▸ What this exercise asks
[A] Read the text on music in video games below and decide whether each statement agrees with it: (i) the page was updated in March 2020; (ii) composers of film music face technical constraints that composers for interactive games do not; (iii) many games use scoring and orchestration similar to those of epic blockbuster movies. For each statement, answer yes or no and quote the deciding words of the text.
[B] According to the text on music in video games below, what level of emotional sophistication are many game studios striving to achieve?
[C] Return the stretch of the text on music in video games below from "In modern video" through "to contend with.", copied word for word.

### Provided text

Music in Video Games

Updated: Mar 30, 2020

What is the aim of adaptive music?

In modern video games it could be argued that many game studios are striving to achieve the level of emotional sophistication usually ascribed to Hollywood movies. Many of today’s games utilise similar scoring and orchestration to set pieces as one would expect to find in an epic blockbuster movie. "There are many ways in which music can evoke or induce emotions, but there is clear evidence that strong or “peak” emotions in response to music (such as chills, lump in the throat, etc.) are associated with the creation of, and confirmation or violation of, (p. 149) expectancy (Sloboda 1991)". (R.Stevens. 2014). The music composed for interactive games however, has a number of technical constraints and additional considerations that composers of linear music, such as in films, do not have to contend with.

######
### Data provided

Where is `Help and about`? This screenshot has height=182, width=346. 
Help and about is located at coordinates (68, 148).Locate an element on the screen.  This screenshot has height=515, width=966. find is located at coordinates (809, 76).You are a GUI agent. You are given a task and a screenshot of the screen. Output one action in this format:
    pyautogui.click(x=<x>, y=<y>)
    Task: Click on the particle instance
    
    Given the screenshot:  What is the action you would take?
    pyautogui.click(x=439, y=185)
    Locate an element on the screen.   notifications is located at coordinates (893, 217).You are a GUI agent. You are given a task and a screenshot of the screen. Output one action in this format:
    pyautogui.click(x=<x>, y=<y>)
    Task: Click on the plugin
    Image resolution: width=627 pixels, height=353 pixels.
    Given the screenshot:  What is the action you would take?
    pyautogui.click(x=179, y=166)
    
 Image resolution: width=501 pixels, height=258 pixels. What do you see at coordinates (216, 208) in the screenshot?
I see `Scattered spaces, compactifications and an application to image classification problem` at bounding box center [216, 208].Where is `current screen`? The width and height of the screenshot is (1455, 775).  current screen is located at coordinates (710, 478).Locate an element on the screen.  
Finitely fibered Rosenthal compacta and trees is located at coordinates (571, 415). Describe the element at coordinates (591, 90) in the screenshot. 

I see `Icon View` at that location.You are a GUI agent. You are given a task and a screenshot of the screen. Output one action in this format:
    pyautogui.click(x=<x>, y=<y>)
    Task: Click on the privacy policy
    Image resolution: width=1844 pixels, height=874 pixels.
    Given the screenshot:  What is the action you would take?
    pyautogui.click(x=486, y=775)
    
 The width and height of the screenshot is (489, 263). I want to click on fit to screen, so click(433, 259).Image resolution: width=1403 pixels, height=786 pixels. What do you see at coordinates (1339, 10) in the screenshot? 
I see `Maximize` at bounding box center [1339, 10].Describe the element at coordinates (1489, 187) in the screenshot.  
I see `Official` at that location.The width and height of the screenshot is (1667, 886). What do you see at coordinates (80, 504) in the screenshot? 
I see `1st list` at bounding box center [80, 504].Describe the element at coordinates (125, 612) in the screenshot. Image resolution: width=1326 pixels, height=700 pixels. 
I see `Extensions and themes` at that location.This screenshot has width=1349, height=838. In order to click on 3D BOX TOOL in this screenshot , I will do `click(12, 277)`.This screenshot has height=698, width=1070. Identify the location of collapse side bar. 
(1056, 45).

######

▸ Problem solutions
[A]
(i) Yes: "Updated: Mar 30, 2020"
(ii) No: "The music composed for interactive games however, has a number of technical constraints and additional considerations that composers of linear music, such as in films, do not have to contend with."
(iii) Yes: "Many of today’s games utilise similar scoring and orchestration to set pieces as one would expect to find in an epic blockbuster movie."

[B] The level of emotional sophistication usually ascribed to Hollywood movies.

[C]
In modern video games it could be argued that many game studios are striving to achieve the level of emotional sophistication usually ascribed to Hollywood movies. Many of today’s games utilise similar scoring and orchestration to set pieces as one would expect to find in an epic blockbuster movie. "There are many ways in which music can evoke or induce emotions, but there is clear evidence that strong or “peak” emotions in response to music (such as chills, lump in the throat, etc.) are associated with the creation of, and confirmation or violation of, (p. 149) expectancy (Sloboda 1991)". (R.Stevens. 2014). The music composed for interactive games however, has a number of technical constraints and additional considerations that composers of linear music, such as in films, do not have to contend with.